Crystal structures of DMSO reductases isolated from two different sources and the crystal structure of related trimethylamine-N-oxide reductase indicate that the angle between the terminal oxo atom on the molybdenum and the serinato oxygen varies significantly. To understand the significance of this angular variation, we have synthesized two isomeric compounds of the heteroscorpionato ligand (L1OH) (cis- and trans-(L1O)Mo(V)OCl(2)), where the phenolic oxygen mimics the serinato oxygen donor. Density functional and semiempirical calculations indicate that the trans isomer is more stable than the cis. The lower stability of the cis isomer can be attributed to two factors. First, a strong antibonding interaction between the phenolic oxygen with molybdenum d(xy) orbital raises the energy of this orbital. Second, the strong trans influence of the terminal oxo group in the trans isomer places the phenol ring, and hence the bulky tertiary butyl group, in a less sterically hindered position. In solution, the cis isomer spontaneously converts to the thermodynamically favorable trans isomer. This geometric transformation follows a first-order process, with an enthalpy of activation of 20 kcal/mol and an entropy of activation of -9 cal/mol K. Computational analysis at the semiempirical level supports a twist mechanism as the most favorable pathway for the geometric transformation. The twist mechanism is further supported by detailed mass spectral data collected in the presence of excess tetraalkylammonium salts. Both the cis and trans isomers exhibit well-defined one-electron couples due to the reduction of molybdenum(V) to molybdenum(IV), with the cis isomer being more difficult to reduce. Both isomers also exhibit oxidative couples because of the oxidation of molybdenum(V) to molybdenum(VI), with the cis isomer being easier to oxidize. This electrochemical behavior is consistent with a higher-energy redox orbital in the cis isomer, which has been observed computationally. Collectively, this investigation demonstrates that by changing the O(t)-Mo-O(p) angle, the reduction potential can be modulated. This geometrically controlled modulation may play a gating role in the electron-transfer process during the regeneration steps in the catalytic cycle.     

Isomerization and oxygen atom transfer reactivity in oxo-Mo complexes of relevance to molybdoenzymes

Both dioxo Mo(VI) and mono-oxo Mo(V) complexes of a sterically restrictive N2O heteroscorpionate ligand are found to exist as cis and trans isomers. The thermodynamically stable isomer differs for the two oxidation states, but in each case, we have isolated the kinetically labile isomer and followed its isomerization to the thermodynamically stable form. The Mo(VI) complex is more stable in the cis geometry and isomerizes more than 6 times faster than the Mo(V) complex, which prefers the trans geometry. In OAT reactions with PPh3, the trans isomer of the dioxo-Mo(VI) reacts approximately 20 times faster than the cis isomer. Thus, there are both oxidation state and donor atom dependent differences in isomeric stability and reactivity that could have significant functional implications for molybdoenzymes such as DMSO reductase.     

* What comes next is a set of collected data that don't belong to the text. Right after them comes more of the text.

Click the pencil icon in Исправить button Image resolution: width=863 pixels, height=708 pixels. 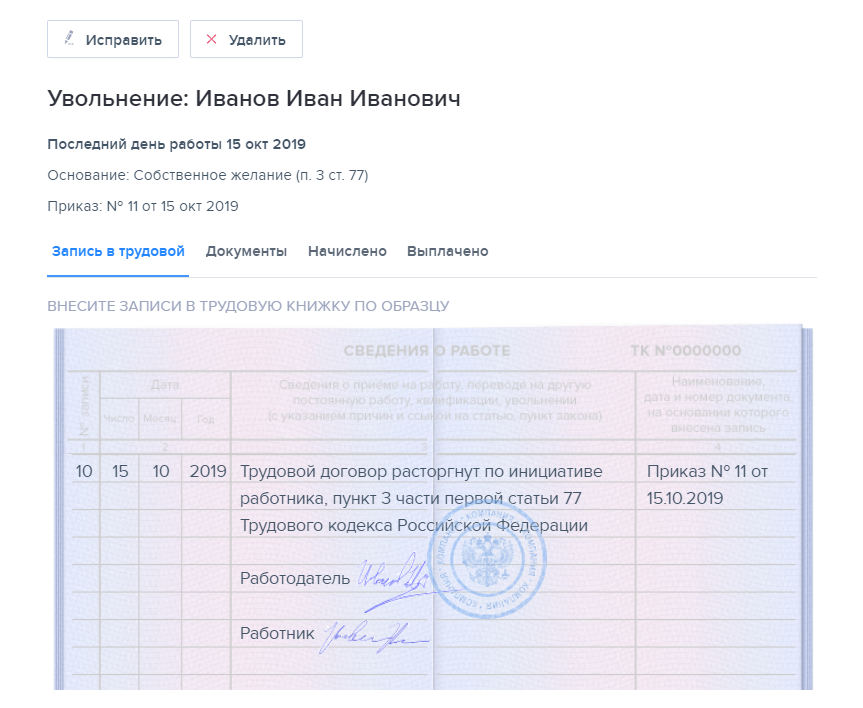pyautogui.click(x=69, y=39)
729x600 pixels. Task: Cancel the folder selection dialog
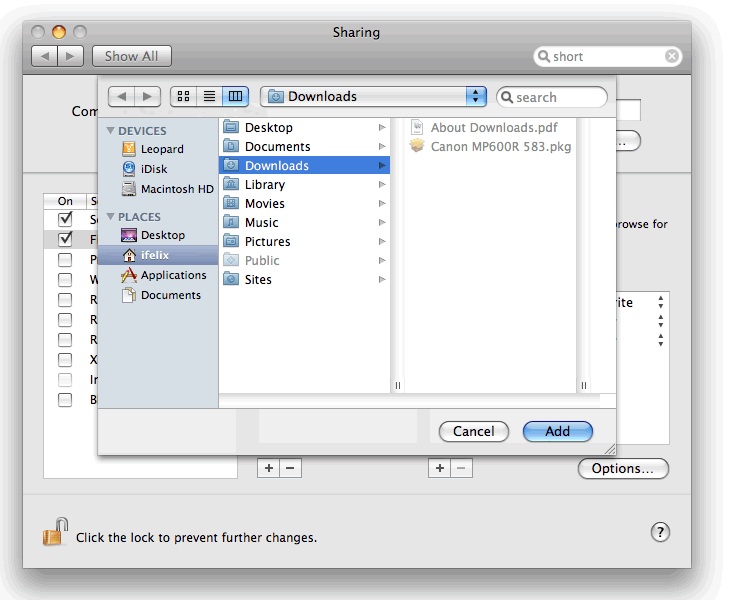click(x=473, y=431)
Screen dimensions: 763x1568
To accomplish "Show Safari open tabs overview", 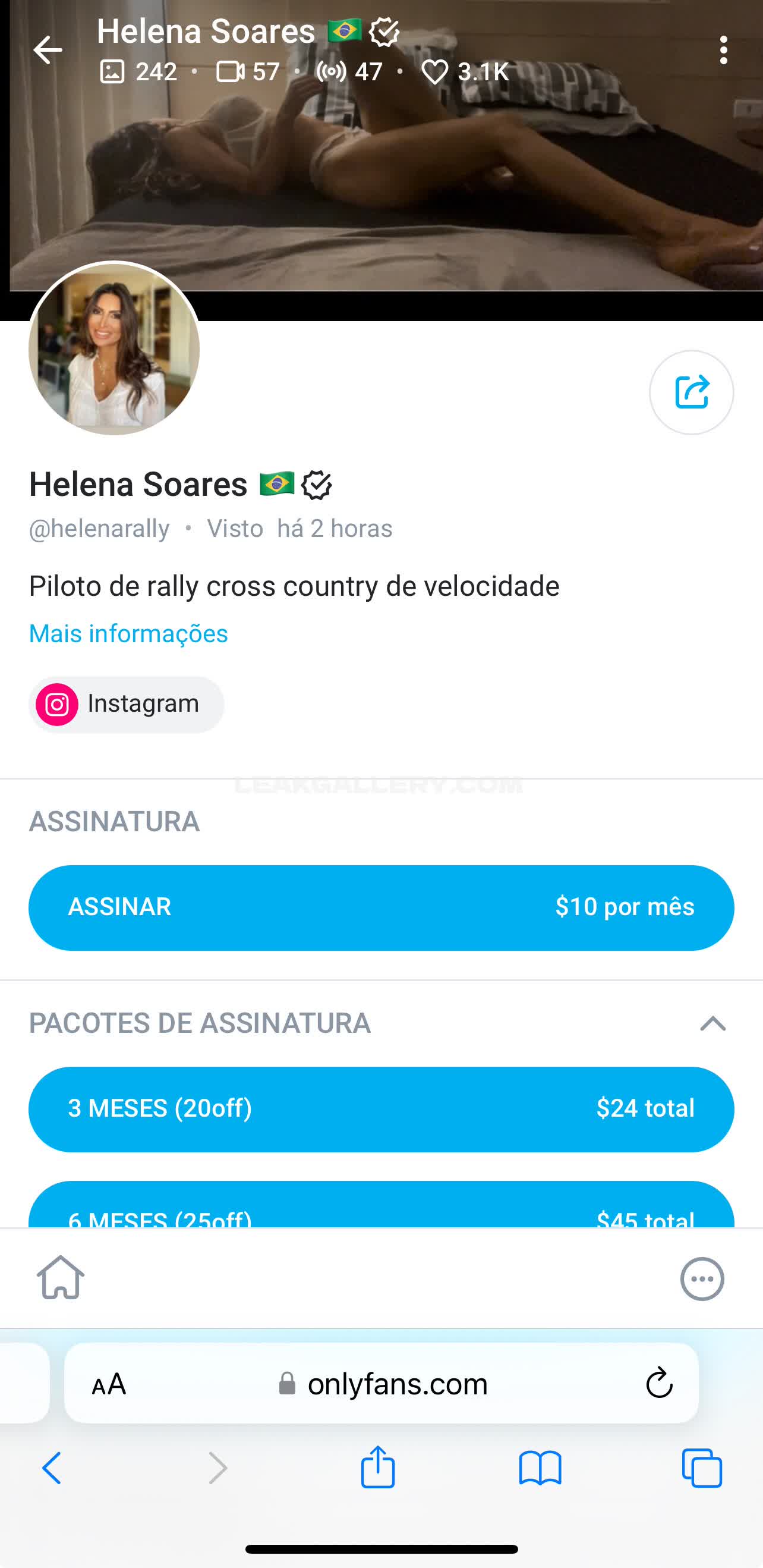I will click(x=702, y=1468).
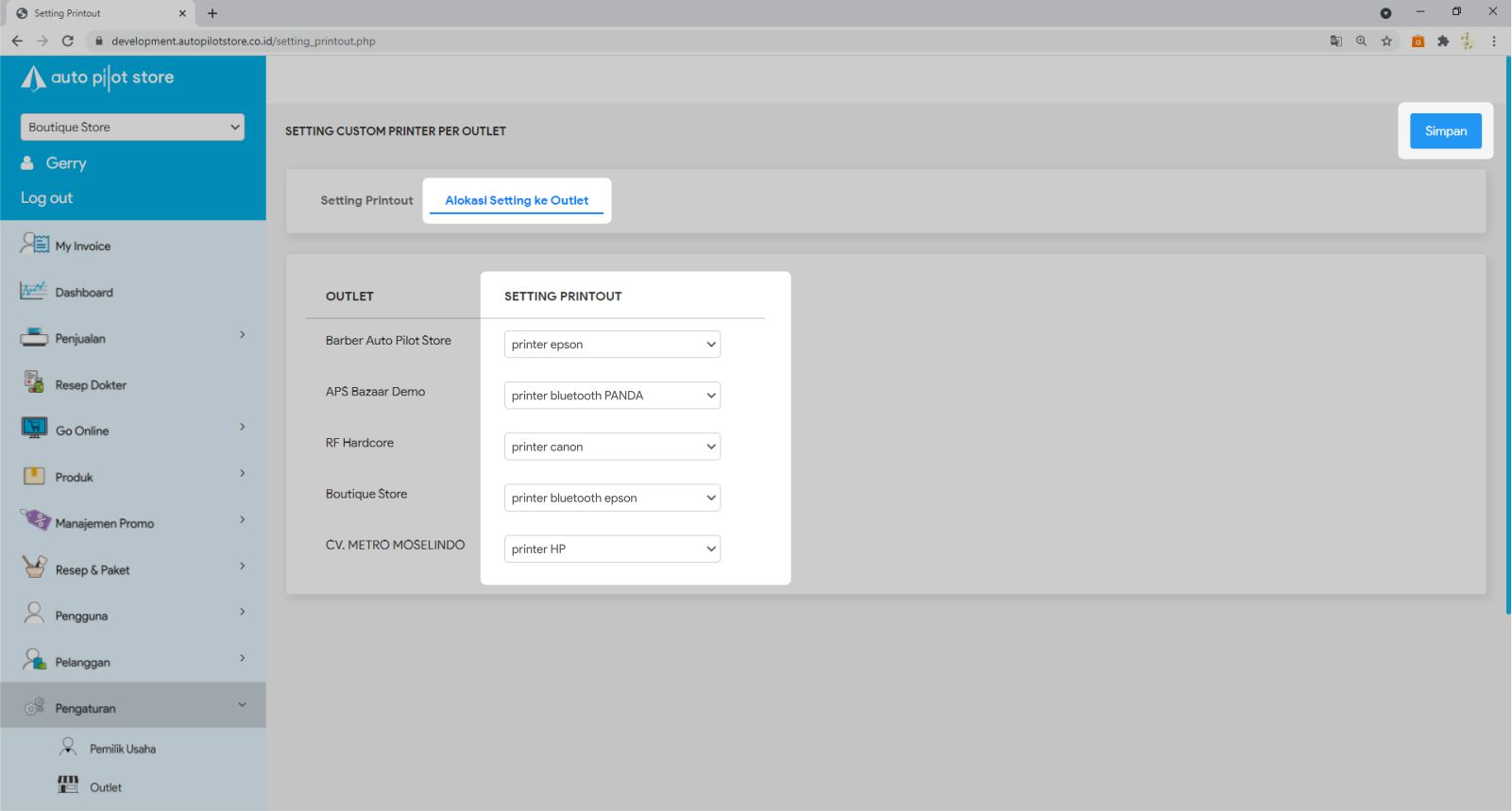The image size is (1512, 811).
Task: Click the Manajemen Promo tag icon
Action: point(35,520)
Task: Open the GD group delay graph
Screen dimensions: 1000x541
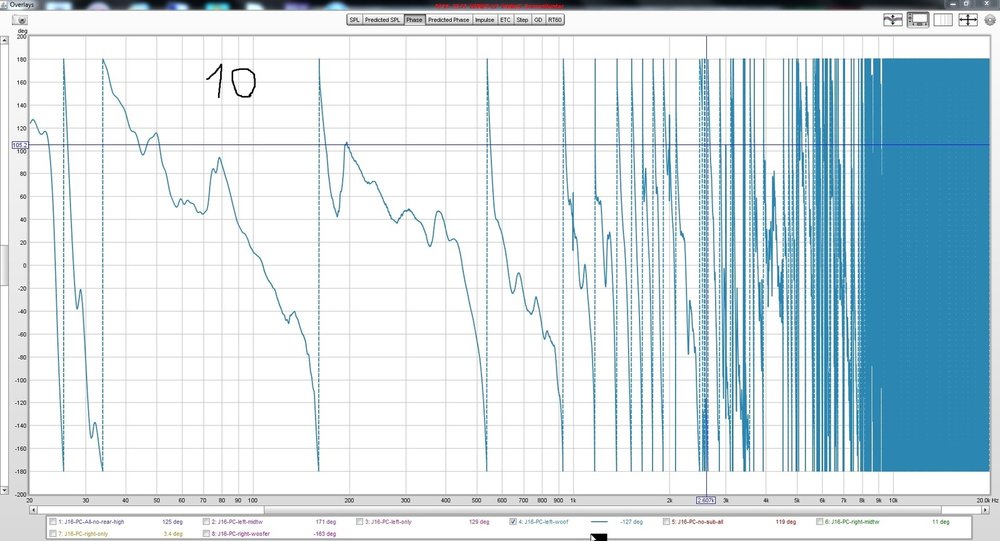Action: 538,20
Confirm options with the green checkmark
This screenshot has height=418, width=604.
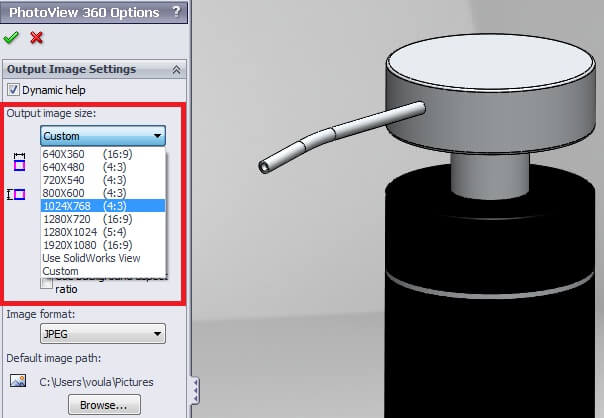12,38
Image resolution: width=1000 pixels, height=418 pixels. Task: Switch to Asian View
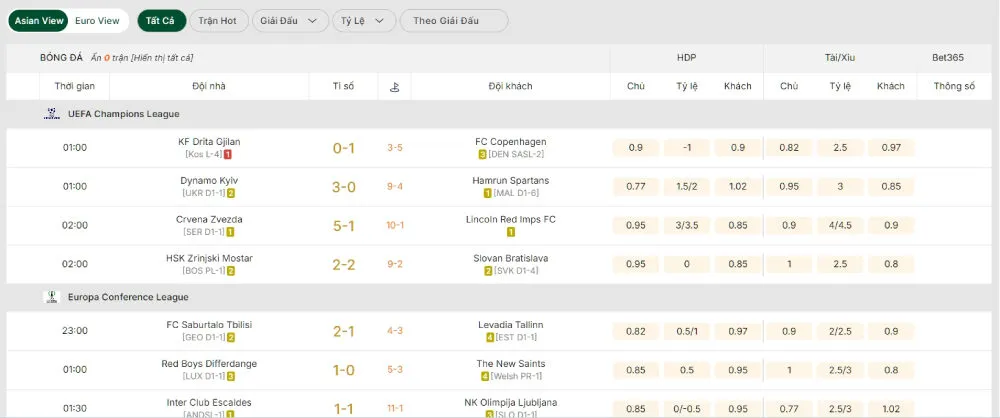[x=40, y=20]
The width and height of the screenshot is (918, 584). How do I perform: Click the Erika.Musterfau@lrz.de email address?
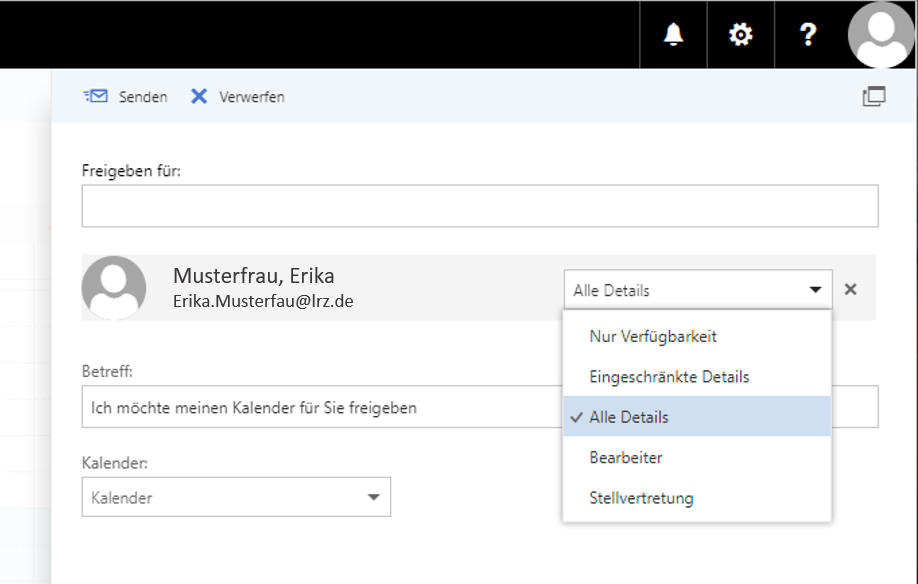pos(263,300)
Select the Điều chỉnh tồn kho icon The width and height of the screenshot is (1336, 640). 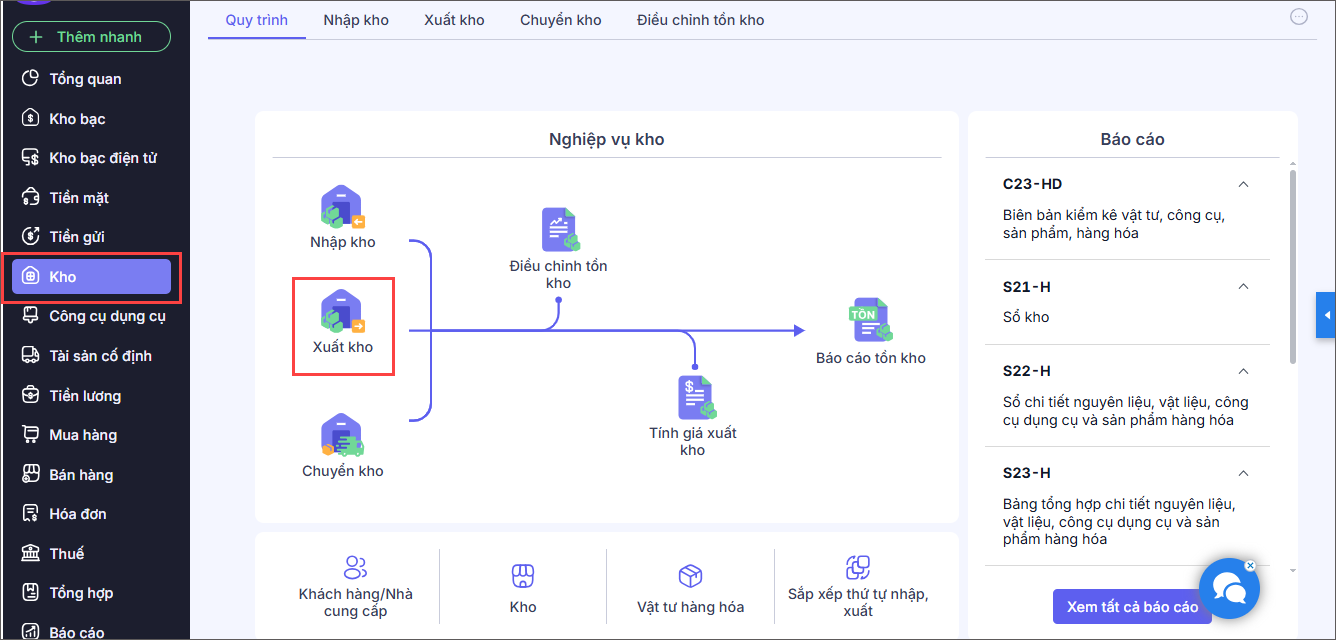click(x=559, y=230)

A family of dioxo-molybdenum(VI) complexes of N2X heteroscorpionate ligands of relevance to molybdoenzymes

Four new Mo(VI)-dioxo complexes of a family of N2X heteroscorpionate ligands are reported which, together with data already available for (TpR)-, provide a unique example of a comprehensive set of isostructural, isoelectronic complexes differing only in one biologically relevant donor atom. A study of these complexes allows for a direct comparison of structural, spectroscopic, and oxygen atom transfer reactivity properties of the Mo(VI)-dioxo center (of relevance to various families of molybdoenzymes) as a function of donor atom identity.